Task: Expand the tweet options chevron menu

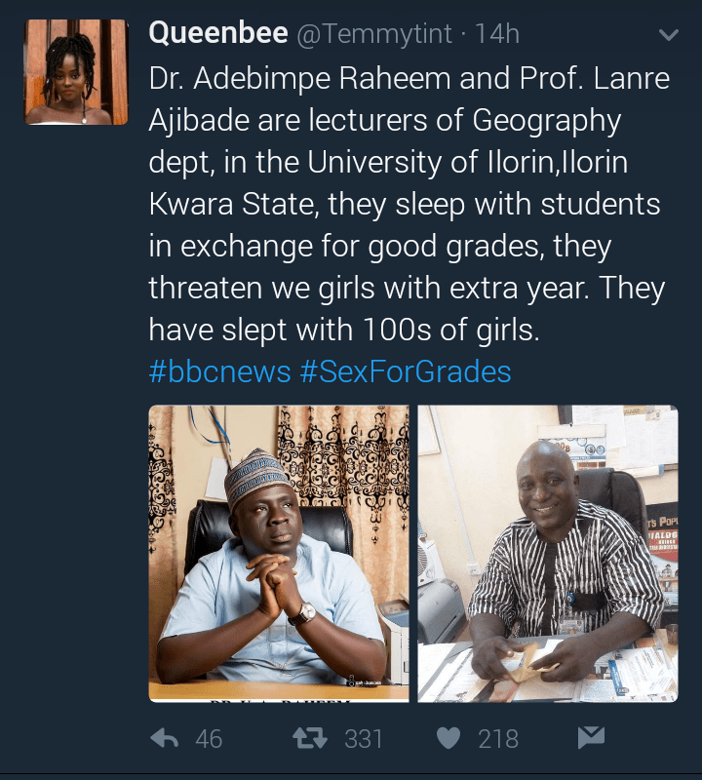Action: point(669,35)
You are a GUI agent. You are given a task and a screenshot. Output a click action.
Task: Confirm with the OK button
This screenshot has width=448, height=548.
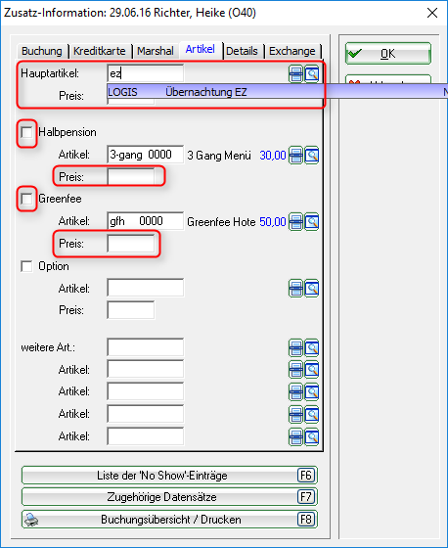tap(388, 54)
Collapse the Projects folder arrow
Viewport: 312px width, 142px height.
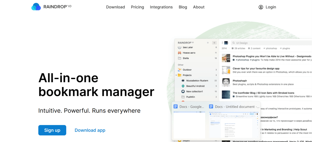176,75
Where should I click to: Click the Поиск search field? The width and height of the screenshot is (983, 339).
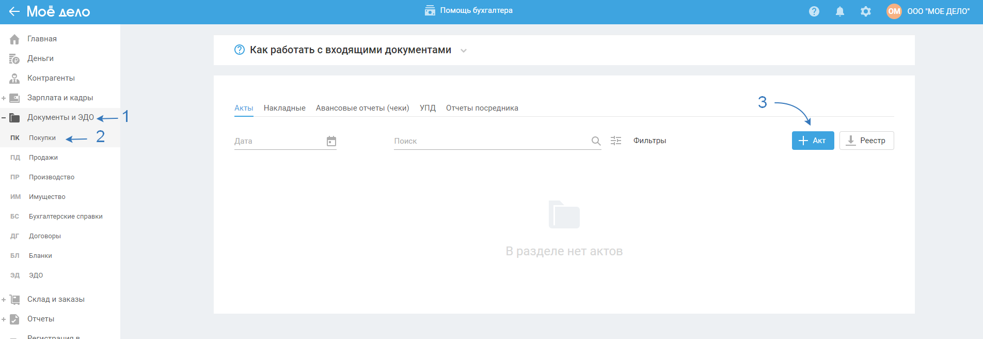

• **Task**
Wherever a picture appears, omit it; copy the rest of the data exactly.

• **Result below**
Task: Expand the tweet options chevron menu

Action: point(669,35)
You are a GUI agent. You are given a task and a screenshot. Output a click action.
Task: Confirm with the OK button
This screenshot has width=448, height=548.
tap(388, 54)
Collapse the Projects folder arrow
Viewport: 312px width, 142px height.
176,75
Where should I click to: Click the Поиск search field? The width and height of the screenshot is (983, 339).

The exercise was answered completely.